[PROMPT]
In the forum post below about folder paths for Azure blobs, explain why the poster's attempt using the partitionedBy section did not work.

[SELECTED EXTRACT]

···

0

I have looked at some posts and documentation on how to specify custom folder paths while creating an azure blob (using the azure data factories).

Official documentation:

https://learn.microsoft.com/en-us/azure/data-factory/v1/data-factory-azure-blob-connector#using-partitionedBy-property

Forums posts:

https://dba.stackexchange.com/questions/180487/datafactory-tutorial-blob-does-not-exist

I am successfully able to put into date indexed folders, however what I am not able to do is put into incremented/decremented date folders.

I tried using $$Text.Format (like below) but it gives a compile error --> Text.Format is not a valid blob path .

    "folderPath": "$$Text.Format('MyRoot/{0:yyyy/MM/dd}/', Date.AddDays(SliceEnd,-2))",

I tried using the PartitionedBy section (like below) but it too gives a compile error --> Only SliceStart and SliceEnd are valid options for "date"

    {
"name": "MyBlob",
"properties": {
    "published": false,
    "type": "AzureBlob",
    "linkedServiceName": "MyLinkedService",
    "typeProperties": {
        "fileName": "MyTsv.tsv",
        "folderPath": "MyRoot/{Year}/{Month}/{Day}/",
        "format": {
            "type": "TextFormat",
            "rowDelimiter": "\n",
            "columnDelimiter": "\t",
            "nullValue": ""
        },
        "partitionedBy": [
            {
                "name": "Year",
                "value": {
                    "type": "DateTime",
                    "date": "Date.AddDays(SliceEnd,-2)",
                    "format": "yyyy"

···

[MATERIAL SHOWN]

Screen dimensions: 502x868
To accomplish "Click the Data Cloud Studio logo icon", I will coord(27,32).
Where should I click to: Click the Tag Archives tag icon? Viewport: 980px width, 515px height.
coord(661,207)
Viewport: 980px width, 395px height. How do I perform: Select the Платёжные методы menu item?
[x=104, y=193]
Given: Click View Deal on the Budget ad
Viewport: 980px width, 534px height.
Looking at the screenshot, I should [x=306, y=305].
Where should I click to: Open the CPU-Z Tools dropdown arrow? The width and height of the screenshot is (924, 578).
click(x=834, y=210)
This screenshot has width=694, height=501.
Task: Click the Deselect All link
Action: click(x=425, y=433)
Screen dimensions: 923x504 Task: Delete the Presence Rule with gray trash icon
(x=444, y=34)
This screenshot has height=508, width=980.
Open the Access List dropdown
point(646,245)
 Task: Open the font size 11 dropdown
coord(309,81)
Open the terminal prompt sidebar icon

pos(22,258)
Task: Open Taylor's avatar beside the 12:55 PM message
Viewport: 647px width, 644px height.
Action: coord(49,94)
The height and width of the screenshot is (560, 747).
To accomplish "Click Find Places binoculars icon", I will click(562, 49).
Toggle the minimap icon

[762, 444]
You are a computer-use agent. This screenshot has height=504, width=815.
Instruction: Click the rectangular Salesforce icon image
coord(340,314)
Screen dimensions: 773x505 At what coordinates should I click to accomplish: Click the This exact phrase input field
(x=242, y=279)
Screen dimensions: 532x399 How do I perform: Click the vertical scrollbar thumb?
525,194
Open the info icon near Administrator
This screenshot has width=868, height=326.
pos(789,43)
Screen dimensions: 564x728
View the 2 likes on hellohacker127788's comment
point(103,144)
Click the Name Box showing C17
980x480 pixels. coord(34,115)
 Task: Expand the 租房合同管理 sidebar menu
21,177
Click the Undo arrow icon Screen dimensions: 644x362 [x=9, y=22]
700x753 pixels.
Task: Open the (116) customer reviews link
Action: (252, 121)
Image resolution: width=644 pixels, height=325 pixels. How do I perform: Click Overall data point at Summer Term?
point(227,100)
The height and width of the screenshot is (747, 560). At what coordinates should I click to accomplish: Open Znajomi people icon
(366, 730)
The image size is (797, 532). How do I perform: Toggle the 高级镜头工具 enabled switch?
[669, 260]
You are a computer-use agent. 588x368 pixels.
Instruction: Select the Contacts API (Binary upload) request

···

[ANSWER TO THE EXERCISE]
It produced a compile error stating that only SliceStart and SliceEnd are valid options for "date." The poster had set "date" to Date.AddDays(SliceEnd,-2) to get a folder two days earlier, and that value is not one of the two allowed options.